任务目标 -
把下列记录逐行输出为编号列表，跳过空行。

========

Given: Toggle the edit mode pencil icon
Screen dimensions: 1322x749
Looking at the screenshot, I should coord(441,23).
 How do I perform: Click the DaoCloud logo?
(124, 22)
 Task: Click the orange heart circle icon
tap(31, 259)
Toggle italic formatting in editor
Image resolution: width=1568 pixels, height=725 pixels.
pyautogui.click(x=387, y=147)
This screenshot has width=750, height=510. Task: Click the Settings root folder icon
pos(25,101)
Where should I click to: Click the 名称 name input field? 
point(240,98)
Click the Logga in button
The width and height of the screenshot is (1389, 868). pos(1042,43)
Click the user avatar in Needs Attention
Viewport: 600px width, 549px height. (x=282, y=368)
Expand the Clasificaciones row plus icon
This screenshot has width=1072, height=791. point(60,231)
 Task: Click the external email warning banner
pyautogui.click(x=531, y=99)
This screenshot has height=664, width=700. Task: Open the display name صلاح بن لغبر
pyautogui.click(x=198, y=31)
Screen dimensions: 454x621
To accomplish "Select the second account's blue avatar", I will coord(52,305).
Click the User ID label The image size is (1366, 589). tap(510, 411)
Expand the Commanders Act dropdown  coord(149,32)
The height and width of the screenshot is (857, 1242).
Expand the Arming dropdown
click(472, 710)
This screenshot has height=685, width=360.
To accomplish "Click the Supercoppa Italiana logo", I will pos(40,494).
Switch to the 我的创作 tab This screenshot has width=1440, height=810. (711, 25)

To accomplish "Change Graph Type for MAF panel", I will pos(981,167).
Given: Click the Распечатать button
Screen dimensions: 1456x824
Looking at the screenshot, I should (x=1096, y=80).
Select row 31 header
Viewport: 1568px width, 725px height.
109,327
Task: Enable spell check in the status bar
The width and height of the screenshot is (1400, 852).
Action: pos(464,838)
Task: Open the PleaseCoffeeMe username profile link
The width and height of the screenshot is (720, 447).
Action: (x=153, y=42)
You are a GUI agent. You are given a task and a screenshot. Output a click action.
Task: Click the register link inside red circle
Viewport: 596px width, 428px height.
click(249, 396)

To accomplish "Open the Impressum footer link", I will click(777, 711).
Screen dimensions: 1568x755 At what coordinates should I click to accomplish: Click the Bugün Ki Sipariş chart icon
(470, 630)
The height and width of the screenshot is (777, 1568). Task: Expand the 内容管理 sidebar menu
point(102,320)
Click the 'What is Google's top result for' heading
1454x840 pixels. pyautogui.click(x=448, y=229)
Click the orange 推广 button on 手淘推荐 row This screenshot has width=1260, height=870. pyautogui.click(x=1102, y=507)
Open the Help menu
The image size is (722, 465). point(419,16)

========

输出结果 -
1. Given: Toggle the edit mode pencil icon
2. Screen dimensions: 1322x749
3. Looking at the screenshot, I should coord(441,23).
4.  How do I perform: Click the DaoCloud logo?
5. (124, 22)
6.  Task: Click the orange heart circle icon
7. tap(31, 259)
8. Toggle italic formatting in editor
9. Image resolution: width=1568 pixels, height=725 pixels.
10. pyautogui.click(x=387, y=147)
11. This screenshot has width=750, height=510. Task: Click the Settings root folder icon
12. pos(25,101)
13. Where should I click to: Click the 名称 name input field? 
14. point(240,98)
15. Click the Logga in button
16. The width and height of the screenshot is (1389, 868). pos(1042,43)
17. Click the user avatar in Needs Attention
18. Viewport: 600px width, 549px height. (x=282, y=368)
19. Expand the Clasificaciones row plus icon
20. This screenshot has width=1072, height=791. point(60,231)
21.  Task: Click the external email warning banner
22. pyautogui.click(x=531, y=99)
23. This screenshot has height=664, width=700. Task: Open the display name صلاح بن لغبر
24. pyautogui.click(x=198, y=31)
25. Screen dimensions: 454x621
26. To accomplish "Select the second account's blue avatar", I will coord(52,305).
27. Click the User ID label The image size is (1366, 589). tap(510, 411)
28. Expand the Commanders Act dropdown  coord(149,32)
29. The height and width of the screenshot is (857, 1242).
30. Expand the Arming dropdown
31. click(472, 710)
32. This screenshot has height=685, width=360.
33. To accomplish "Click the Supercoppa Italiana logo", I will pos(40,494).
34. Switch to the 我的创作 tab This screenshot has width=1440, height=810. (711, 25)
35. To accomplish "Change Graph Type for MAF panel", I will pos(981,167).
36. Given: Click the Распечатать button
37. Screen dimensions: 1456x824
38. Looking at the screenshot, I should (x=1096, y=80).
39. Select row 31 header
40. Viewport: 1568px width, 725px height.
41. 109,327
42. Task: Enable spell check in the status bar
43. The width and height of the screenshot is (1400, 852).
44. Action: pos(464,838)
45. Task: Open the PleaseCoffeeMe username profile link
46. The width and height of the screenshot is (720, 447).
47. Action: (x=153, y=42)
48. You are a GUI agent. You are given a task and a screenshot. Output a click action.
49. Task: Click the register link inside red circle
50. Viewport: 596px width, 428px height.
51. click(249, 396)
52. To accomplish "Open the Impressum footer link", I will click(777, 711).
53. Screen dimensions: 1568x755 At what coordinates should I click to accomplish: Click the Bugün Ki Sipariş chart icon
54. (470, 630)
55. The height and width of the screenshot is (777, 1568). Task: Expand the 内容管理 sidebar menu
56. point(102,320)
57. Click the 'What is Google's top result for' heading
58. 1454x840 pixels. pyautogui.click(x=448, y=229)
59. Click the orange 推广 button on 手淘推荐 row This screenshot has width=1260, height=870. pyautogui.click(x=1102, y=507)
60. Open the Help menu
61. The image size is (722, 465). point(419,16)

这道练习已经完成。